#### [What is needed]
Only one stretch of the data below is needed. Output the lines from the one with "Task: Click the upload icon in the header" up to and including the one with "This screenshot has width=475, height=406.", exactly as they stand.

(Material provided)

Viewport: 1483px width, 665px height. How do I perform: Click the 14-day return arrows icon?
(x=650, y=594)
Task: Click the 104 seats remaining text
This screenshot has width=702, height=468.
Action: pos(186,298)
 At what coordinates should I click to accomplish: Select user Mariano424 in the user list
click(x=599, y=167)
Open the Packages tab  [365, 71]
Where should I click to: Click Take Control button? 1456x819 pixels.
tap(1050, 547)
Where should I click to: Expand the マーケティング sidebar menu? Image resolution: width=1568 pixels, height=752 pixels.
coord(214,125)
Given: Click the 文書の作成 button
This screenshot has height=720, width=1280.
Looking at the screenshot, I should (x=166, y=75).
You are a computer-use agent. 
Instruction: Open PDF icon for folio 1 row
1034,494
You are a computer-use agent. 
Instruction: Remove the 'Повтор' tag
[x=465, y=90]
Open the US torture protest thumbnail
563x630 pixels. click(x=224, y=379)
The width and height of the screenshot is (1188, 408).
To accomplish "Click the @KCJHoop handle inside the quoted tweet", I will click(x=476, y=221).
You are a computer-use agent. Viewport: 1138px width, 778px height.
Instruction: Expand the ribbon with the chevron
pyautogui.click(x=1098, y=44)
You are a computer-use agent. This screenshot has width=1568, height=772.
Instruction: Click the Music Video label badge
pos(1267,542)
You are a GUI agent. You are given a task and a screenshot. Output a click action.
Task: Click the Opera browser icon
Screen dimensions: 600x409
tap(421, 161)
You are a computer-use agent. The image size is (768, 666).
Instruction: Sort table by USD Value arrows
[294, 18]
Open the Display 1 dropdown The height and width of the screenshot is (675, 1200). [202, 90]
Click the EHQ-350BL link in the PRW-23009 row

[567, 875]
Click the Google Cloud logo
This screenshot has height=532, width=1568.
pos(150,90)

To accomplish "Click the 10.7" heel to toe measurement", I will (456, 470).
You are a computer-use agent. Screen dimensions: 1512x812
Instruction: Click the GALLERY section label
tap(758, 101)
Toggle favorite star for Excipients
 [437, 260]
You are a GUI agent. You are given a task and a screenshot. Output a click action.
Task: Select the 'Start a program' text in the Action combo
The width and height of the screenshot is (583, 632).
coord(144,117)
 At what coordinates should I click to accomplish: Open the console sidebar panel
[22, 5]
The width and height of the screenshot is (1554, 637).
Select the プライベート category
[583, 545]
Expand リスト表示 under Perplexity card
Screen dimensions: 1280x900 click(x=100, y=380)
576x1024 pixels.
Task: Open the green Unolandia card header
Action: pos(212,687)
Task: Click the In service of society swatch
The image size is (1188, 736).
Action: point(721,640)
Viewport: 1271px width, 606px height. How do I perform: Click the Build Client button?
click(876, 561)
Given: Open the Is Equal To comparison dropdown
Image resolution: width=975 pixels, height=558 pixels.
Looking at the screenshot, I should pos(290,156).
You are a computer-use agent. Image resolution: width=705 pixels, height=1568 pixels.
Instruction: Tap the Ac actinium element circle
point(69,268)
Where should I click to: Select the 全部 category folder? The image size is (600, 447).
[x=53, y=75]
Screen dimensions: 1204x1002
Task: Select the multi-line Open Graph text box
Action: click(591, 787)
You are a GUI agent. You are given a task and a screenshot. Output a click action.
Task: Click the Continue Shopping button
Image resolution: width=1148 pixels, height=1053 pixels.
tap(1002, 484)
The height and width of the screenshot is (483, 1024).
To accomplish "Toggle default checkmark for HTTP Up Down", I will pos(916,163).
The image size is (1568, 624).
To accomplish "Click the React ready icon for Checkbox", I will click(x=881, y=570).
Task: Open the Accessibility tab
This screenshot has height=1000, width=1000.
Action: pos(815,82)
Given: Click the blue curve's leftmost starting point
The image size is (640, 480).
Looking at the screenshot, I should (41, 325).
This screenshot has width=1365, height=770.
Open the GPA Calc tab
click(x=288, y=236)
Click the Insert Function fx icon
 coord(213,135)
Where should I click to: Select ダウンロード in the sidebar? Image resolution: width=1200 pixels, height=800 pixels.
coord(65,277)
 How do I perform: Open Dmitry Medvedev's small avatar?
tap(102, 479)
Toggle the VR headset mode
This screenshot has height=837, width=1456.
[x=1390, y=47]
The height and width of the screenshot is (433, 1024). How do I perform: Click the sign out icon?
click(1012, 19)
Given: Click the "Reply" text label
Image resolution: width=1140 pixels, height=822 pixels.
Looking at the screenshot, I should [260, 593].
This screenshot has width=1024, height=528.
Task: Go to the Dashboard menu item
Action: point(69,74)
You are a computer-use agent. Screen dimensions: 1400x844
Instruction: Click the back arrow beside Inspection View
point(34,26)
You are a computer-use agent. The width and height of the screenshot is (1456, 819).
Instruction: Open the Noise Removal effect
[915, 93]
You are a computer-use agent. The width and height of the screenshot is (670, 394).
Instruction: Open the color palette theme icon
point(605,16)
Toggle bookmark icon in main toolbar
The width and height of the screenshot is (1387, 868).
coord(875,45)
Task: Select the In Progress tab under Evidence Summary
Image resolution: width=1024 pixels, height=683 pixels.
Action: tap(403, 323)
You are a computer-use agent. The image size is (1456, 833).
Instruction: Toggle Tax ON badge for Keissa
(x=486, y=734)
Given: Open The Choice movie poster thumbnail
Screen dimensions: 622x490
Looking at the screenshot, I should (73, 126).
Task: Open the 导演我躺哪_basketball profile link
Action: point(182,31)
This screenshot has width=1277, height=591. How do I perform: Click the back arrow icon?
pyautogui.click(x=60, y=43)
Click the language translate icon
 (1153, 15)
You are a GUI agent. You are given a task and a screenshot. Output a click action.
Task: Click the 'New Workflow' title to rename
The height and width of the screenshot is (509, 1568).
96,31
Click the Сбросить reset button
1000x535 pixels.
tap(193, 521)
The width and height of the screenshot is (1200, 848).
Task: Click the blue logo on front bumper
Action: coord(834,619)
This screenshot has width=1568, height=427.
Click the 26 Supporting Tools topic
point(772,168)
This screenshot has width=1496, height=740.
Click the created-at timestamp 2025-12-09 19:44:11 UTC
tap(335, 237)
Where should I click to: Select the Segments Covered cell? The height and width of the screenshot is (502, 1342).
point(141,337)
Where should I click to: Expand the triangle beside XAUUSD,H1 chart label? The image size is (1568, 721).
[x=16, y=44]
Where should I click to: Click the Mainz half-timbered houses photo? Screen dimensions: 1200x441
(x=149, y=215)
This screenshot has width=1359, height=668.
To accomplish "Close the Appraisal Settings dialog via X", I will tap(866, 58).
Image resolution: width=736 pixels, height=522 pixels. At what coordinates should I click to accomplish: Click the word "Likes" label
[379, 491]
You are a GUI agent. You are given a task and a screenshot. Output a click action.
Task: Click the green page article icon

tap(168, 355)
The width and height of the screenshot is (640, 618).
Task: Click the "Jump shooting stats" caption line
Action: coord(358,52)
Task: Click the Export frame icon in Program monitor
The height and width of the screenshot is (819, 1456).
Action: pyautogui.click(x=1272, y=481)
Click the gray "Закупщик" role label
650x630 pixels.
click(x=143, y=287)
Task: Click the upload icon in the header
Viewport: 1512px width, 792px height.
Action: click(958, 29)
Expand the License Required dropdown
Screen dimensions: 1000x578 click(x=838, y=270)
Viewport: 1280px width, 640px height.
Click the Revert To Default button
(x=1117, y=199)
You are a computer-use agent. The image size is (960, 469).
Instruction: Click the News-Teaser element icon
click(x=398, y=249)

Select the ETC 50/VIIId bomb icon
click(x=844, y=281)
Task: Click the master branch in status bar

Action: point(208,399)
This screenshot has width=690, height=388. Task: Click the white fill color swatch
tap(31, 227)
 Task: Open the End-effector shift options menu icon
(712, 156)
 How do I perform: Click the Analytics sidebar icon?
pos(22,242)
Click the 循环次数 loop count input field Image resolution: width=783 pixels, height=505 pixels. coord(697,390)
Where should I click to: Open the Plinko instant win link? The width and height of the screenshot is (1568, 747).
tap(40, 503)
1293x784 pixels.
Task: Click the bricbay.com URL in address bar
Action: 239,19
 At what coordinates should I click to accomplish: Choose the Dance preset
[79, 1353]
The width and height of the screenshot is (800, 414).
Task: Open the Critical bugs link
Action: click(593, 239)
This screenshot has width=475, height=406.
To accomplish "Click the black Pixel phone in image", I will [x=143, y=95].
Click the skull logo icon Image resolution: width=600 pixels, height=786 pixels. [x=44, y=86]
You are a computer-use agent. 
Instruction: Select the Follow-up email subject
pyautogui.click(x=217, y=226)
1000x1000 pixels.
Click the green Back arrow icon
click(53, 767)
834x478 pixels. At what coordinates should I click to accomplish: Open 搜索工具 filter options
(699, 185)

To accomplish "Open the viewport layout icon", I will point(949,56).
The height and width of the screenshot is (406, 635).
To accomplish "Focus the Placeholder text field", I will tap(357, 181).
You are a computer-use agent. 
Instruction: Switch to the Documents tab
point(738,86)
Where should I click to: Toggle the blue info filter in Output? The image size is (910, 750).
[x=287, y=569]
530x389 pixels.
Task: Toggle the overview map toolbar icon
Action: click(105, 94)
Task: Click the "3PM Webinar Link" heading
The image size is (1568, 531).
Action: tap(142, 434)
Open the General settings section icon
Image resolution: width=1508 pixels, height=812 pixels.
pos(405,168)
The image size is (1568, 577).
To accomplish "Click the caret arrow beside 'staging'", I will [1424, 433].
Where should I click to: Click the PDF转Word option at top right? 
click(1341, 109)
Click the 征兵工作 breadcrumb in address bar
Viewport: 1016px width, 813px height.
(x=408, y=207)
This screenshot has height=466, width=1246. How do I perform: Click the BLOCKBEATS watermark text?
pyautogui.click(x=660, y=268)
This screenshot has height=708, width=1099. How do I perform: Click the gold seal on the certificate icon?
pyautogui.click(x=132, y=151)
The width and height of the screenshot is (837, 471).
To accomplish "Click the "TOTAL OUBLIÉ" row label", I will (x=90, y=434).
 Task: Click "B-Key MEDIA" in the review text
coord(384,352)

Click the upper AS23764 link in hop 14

(End Material provided)

#### [Solution to this problem]
Task: Click the upload icon in the header
Viewport: 1512px width, 792px height.
Action: click(958, 29)
Expand the License Required dropdown
Screen dimensions: 1000x578 click(x=838, y=270)
Viewport: 1280px width, 640px height.
Click the Revert To Default button
(x=1117, y=199)
You are a computer-use agent. The image size is (960, 469).
Instruction: Click the News-Teaser element icon
click(x=398, y=249)

Select the ETC 50/VIIId bomb icon
click(x=844, y=281)
Task: Click the master branch in status bar

Action: point(208,399)
This screenshot has width=690, height=388. Task: Click the white fill color swatch
tap(31, 227)
 Task: Open the End-effector shift options menu icon
(712, 156)
 How do I perform: Click the Analytics sidebar icon?
pos(22,242)
Click the 循环次数 loop count input field Image resolution: width=783 pixels, height=505 pixels. coord(697,390)
Where should I click to: Open the Plinko instant win link? The width and height of the screenshot is (1568, 747).
tap(40, 503)
1293x784 pixels.
Task: Click the bricbay.com URL in address bar
Action: 239,19
 At what coordinates should I click to accomplish: Choose the Dance preset
[79, 1353]
The width and height of the screenshot is (800, 414).
Task: Open the Critical bugs link
Action: click(593, 239)
This screenshot has width=475, height=406.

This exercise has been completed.